Therefore, when someone asks, “Why does God put people through proving themselves?” the first correction is that not every hardship is sent by God. Many things that people call “God’s proving” are simply the result of human imperfection, selfish decisions, Satanic pressure, and life in a world alienated from God. A drunk driver harms a family because of reckless sin, not because Jehovah arranged grief. A dishonest employer exploits workers because of greed, not because God designed oppression. A child suffers from illness because humanity lives under inherited weakness and death, not because God desired pain. Scripture protects Jehovah’s name from those false accusations.

Proving Is About Manifestation, Not Divine Ignorance

When the Bible presents human faithfulness as demonstrated, the demonstration is for the moral world, not because Jehovah forgot the outcome. There is a difference between God’s knowing and creatures’ seeing. Jehovah knows the inward person fully, but humans and angels learn through observed conduct. A person may claim loyalty, but loyalty becomes visible through choices. A man who says he loves truth but lies when truth costs him money has displayed the real condition of his heart. A woman who claims to trust God but abandons His commands for social approval has shown where her confidence lies. A Christian who remains obedient when obedience is costly has demonstrated that love for Jehovah is not merely verbal.

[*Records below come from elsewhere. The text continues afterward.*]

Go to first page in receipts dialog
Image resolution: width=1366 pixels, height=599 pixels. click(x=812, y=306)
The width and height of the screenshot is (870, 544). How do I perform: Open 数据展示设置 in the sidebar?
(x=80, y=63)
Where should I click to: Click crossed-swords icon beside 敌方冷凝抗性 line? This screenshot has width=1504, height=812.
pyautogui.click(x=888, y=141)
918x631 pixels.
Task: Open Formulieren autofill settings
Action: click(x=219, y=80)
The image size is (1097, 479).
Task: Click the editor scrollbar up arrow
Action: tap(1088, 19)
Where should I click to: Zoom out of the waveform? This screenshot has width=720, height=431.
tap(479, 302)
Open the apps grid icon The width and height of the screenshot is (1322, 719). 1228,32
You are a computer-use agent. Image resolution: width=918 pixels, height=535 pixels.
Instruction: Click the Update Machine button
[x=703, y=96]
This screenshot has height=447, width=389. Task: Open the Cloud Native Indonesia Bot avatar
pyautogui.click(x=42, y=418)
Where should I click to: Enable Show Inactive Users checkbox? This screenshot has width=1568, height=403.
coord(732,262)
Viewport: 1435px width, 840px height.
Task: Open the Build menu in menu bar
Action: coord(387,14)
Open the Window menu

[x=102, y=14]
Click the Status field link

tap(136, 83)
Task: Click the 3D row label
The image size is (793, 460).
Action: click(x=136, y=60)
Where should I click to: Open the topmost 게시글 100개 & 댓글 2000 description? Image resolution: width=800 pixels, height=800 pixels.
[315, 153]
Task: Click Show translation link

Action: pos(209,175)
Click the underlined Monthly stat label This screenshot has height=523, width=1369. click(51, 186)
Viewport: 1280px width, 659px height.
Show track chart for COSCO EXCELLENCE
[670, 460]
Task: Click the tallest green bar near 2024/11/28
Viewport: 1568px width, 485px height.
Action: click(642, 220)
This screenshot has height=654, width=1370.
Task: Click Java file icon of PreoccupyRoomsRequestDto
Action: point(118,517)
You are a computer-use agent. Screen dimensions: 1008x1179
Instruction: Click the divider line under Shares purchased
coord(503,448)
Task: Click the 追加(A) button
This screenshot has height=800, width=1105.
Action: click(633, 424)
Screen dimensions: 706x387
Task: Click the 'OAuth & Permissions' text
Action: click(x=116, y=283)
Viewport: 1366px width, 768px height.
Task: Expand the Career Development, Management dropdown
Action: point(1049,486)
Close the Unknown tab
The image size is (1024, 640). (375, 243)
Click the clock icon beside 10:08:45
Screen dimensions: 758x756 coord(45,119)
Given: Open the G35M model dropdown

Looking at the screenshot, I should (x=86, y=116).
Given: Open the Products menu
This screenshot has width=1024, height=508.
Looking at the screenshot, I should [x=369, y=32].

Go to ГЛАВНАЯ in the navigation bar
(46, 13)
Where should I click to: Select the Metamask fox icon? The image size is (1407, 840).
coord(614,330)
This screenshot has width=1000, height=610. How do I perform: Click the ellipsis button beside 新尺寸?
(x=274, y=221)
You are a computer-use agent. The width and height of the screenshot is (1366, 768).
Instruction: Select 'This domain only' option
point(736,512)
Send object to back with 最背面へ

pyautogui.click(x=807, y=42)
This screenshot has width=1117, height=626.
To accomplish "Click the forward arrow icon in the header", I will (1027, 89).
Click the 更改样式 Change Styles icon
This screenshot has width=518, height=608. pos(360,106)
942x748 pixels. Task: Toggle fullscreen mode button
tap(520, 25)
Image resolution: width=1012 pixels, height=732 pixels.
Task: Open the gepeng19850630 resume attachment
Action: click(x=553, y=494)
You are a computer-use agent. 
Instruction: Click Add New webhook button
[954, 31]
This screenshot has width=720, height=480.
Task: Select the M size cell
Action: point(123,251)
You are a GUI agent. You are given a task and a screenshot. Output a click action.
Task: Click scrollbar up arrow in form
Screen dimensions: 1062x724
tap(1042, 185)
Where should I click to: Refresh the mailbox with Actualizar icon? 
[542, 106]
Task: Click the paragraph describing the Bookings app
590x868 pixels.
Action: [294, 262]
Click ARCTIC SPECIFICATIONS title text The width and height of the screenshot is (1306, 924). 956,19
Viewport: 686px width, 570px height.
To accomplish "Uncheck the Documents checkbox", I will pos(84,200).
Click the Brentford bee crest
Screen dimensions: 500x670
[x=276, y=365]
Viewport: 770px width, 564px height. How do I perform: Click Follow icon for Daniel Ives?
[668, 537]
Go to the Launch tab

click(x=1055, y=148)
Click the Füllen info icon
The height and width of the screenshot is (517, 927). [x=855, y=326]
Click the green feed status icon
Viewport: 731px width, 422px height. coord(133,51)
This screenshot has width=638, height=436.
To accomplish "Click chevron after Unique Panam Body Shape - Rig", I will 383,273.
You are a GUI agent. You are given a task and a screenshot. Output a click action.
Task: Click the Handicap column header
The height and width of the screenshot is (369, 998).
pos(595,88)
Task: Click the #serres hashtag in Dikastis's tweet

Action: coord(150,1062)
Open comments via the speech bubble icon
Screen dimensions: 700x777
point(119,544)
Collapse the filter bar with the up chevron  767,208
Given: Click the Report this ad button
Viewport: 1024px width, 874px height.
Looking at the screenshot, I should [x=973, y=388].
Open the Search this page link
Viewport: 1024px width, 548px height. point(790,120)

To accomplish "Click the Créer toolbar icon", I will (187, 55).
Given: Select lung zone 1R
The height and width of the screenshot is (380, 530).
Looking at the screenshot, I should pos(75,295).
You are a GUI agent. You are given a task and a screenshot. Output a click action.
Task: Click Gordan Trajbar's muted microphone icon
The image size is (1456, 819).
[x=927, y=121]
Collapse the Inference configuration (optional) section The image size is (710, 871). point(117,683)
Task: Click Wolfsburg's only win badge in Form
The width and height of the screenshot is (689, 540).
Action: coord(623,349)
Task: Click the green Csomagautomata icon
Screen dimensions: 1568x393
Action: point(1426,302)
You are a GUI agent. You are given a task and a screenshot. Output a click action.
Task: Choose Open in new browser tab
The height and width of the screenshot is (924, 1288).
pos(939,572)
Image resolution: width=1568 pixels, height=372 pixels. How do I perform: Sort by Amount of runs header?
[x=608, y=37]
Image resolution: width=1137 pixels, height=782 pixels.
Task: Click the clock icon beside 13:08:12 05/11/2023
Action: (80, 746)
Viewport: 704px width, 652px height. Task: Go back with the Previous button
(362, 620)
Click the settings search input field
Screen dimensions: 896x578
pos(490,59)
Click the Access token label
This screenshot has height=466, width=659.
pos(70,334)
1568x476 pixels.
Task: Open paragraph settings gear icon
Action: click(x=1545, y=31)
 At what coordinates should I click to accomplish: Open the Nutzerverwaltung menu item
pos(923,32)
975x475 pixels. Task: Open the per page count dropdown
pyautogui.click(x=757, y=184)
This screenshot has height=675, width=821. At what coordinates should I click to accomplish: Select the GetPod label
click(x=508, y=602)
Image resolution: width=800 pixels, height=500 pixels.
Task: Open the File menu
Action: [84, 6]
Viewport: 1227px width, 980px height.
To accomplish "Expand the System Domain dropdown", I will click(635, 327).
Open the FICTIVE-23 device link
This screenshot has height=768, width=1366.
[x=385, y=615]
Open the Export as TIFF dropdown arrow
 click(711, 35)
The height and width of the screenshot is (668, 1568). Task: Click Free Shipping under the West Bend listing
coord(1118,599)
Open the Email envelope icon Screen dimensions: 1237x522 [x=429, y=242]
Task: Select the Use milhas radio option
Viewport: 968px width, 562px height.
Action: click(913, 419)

This is a major theme in Scripture. Proverbs 27:11 says, “Be wise, my son, and make my heart glad, that I may answer him who reproaches me.” The verse shows that human wisdom and loyalty provide an answer to reproach. The issue is not Jehovah needing to discover whether His servant will act wisely. The issue is that loyal conduct answers the one who mocks God and slanders His servants. Satan’s accusation is that humans serve God for selfish reasons, for reward, safety, status, or comfort. Faithful obedience gives a concrete answer. It says, in effect, that Jehovah is worthy of love and obedience because He is righteous, truthful, and good.

This is why demonstration has value even when the outcome is known to God. A court may know the truth, but the evidence still matters because justice must be displayed. A covenant may be real, but obedience displays the covenant relationship. A command may be clear, but a response reveals whether the hearer loves God or prefers rebellion. Jehovah’s dealings with humans are not staged for His education; they are morally meaningful events in which free creatures show what they love, whom they trust, and whether they will submit to His rightful rule.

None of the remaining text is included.